* **WORK REQUEST**: The output should be all lines of the entries below in which the word "agent" occurs.
++++++
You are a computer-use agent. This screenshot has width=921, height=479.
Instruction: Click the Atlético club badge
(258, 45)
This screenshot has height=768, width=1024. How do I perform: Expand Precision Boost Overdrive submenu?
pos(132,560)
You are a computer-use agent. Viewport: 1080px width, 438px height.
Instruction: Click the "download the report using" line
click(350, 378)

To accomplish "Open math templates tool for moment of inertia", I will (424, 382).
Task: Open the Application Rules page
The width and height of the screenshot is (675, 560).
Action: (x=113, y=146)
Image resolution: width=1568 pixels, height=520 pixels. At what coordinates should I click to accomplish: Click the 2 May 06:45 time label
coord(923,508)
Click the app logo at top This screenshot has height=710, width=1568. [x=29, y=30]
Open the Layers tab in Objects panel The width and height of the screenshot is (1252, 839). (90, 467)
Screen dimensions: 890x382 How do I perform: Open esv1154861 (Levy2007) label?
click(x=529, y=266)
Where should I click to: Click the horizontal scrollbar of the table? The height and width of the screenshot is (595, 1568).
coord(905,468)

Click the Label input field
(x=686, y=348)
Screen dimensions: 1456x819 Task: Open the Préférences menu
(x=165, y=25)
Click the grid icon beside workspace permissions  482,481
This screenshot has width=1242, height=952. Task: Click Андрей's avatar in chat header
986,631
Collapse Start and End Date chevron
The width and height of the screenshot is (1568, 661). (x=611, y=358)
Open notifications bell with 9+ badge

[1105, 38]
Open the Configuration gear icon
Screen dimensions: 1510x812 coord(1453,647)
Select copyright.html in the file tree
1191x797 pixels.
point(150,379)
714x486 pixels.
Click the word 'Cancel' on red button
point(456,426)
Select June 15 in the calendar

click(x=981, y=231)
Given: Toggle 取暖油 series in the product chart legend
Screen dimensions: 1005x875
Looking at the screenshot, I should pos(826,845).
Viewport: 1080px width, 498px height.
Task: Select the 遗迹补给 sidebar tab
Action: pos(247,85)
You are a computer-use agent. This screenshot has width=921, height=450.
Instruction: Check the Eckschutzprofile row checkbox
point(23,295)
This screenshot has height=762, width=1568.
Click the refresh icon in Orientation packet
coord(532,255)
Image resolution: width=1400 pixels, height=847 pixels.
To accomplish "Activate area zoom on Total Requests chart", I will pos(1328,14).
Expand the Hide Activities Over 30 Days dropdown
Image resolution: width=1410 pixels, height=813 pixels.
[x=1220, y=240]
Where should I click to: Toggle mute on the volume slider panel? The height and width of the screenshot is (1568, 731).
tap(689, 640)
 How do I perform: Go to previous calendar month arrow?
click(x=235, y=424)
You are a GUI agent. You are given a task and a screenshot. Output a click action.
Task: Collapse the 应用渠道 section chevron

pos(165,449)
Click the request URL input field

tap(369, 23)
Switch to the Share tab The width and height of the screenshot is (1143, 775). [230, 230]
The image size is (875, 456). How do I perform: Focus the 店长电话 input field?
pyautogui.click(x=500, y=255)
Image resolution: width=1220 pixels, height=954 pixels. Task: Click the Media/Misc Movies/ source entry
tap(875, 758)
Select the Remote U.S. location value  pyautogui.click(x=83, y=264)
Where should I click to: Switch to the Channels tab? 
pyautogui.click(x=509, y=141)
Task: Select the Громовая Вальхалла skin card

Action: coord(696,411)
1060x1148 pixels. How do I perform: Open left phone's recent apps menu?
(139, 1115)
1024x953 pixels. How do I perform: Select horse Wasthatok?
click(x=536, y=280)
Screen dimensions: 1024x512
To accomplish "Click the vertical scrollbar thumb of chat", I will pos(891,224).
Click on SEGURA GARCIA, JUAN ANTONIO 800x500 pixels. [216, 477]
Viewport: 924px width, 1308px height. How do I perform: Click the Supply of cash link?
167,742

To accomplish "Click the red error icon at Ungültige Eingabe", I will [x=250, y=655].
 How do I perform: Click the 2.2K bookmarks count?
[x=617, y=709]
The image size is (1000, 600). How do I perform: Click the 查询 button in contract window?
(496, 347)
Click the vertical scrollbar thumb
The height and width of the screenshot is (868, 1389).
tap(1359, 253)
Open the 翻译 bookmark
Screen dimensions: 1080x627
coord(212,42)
++++++
* **EXERCISE SOLUTION**:
You are a computer-use agent. This screenshot has width=921, height=479.
You are a computer-use agent. Viewport: 1080px width, 438px height.
You are a computer-use agent. This screenshot has width=921, height=450.
You are a GUI agent. You are given a task and a screenshot. Output a click action.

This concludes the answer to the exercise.